McClure worked around a walk to Willie Upshaw in the home second, and Leal allowed only a Cecil Cooper single in the third. Toronto struck in the bottom of the third, starting with singles by Alfredo Griffin and Tony Fernandez. With two outs, the runners successfully executed a double steal, and George Bell singed them both home, taking second on a Clark error. Cliff Johnson followed with an RBI single, moving to third on a Doug Loman error in the outfield before being stranded.

Leal countered a James single with a double play in the top of the fourth, while McClure set the Jays down in order. In the top of the fifth, Willie Lozado led off by reaching on a Fernandez error; two outs later, Cooper launched a game-tying home run. Lloyd Moseby's single in the bottom of the inning was squandered, and Roy Lee Jackson relieved Leal in the top of the sixth; the Brewers got to him as well, with James reaching second on a single-and-error (with Bell responsible for the misplay) and Romero singling him home with the go-ahead run.

Toronto mounted a serious threat in the bottom of the sixth. Johnson led off with a single, and Barfield walked. One out later, Buck Martinez reached on a Romero error to load the bases. But McClure rallied, inducing a Garth Iorg popup and getting pinch hitter Dave Collins to fly out and strand all three runners. Jackson was perfect in the seventh, however, and the Jays struck in the bottom of that inning when Fernandez doubled, Moseby tripled him home to tie the game and chase McClure, and Bell greeted Jim Kern with a go-ahead RBI single. Johnson singled as well, but Kern managed to escape the inning without further damage.
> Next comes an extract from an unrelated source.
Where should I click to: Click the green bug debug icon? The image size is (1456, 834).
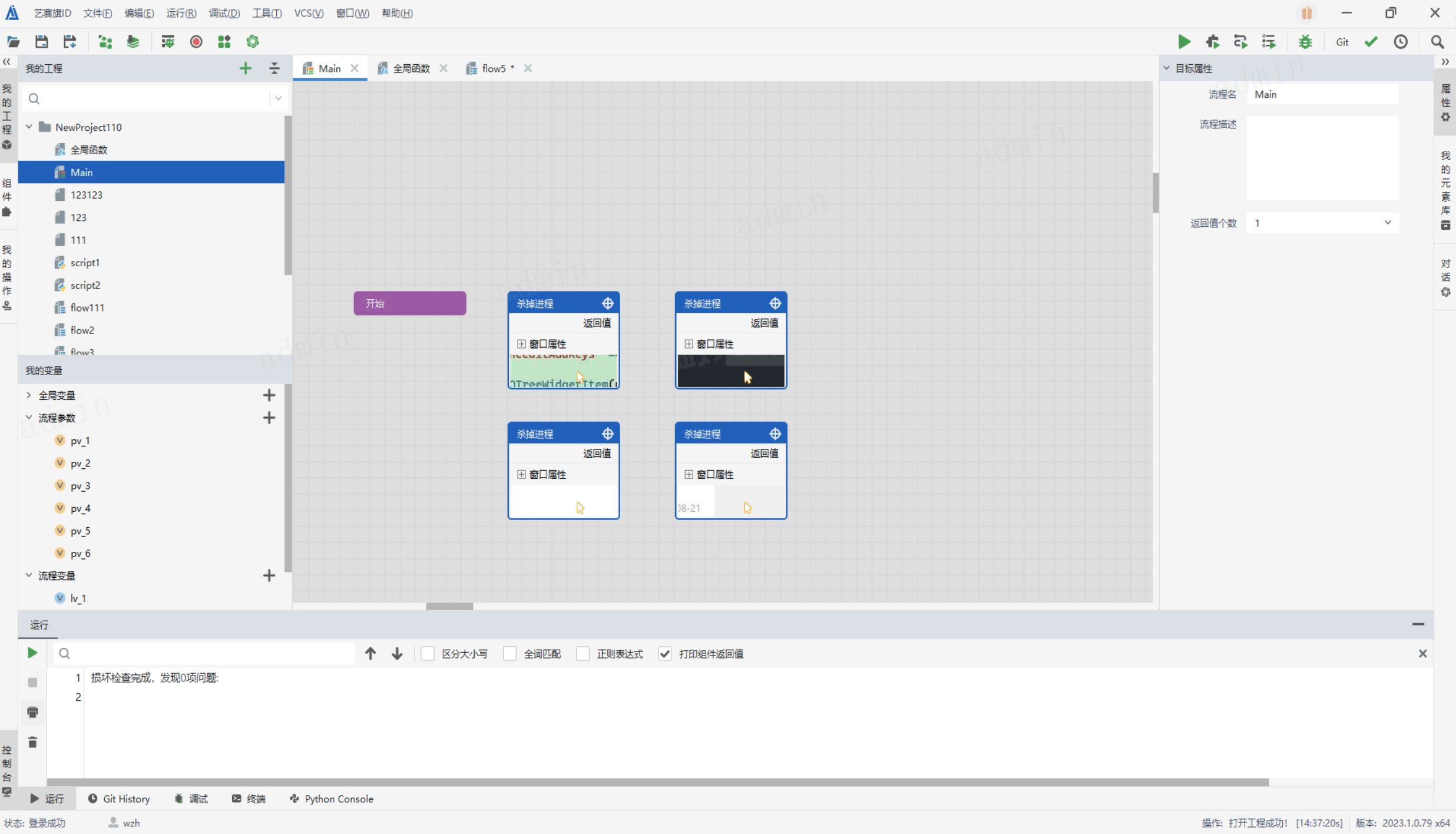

Milwaukee waited no time at all to respond, as Loman led off the eighth with a game-tying homer. Clark followed with a triple, and Jimmy Key was hustled to the mound in Jackson's place. James grounded out, but Sundberg doubled Clark home with the go-ahead run, and Lozado followed with an RBI double one out later. Key intentionally walked Yount, and Jim Gantner followed with a single to complete the one-inning team cycle, but Lozado was cut down at home on the play for the third out.

Kern allowed one-out singles to Rick Leach and Fernandez in the eighth, and was pulled for Ray Searage, who struck out the next two Jays. Loman homered against Key in the top of the ninth, and Searage then retired Toronto 1-2-3 to end the game.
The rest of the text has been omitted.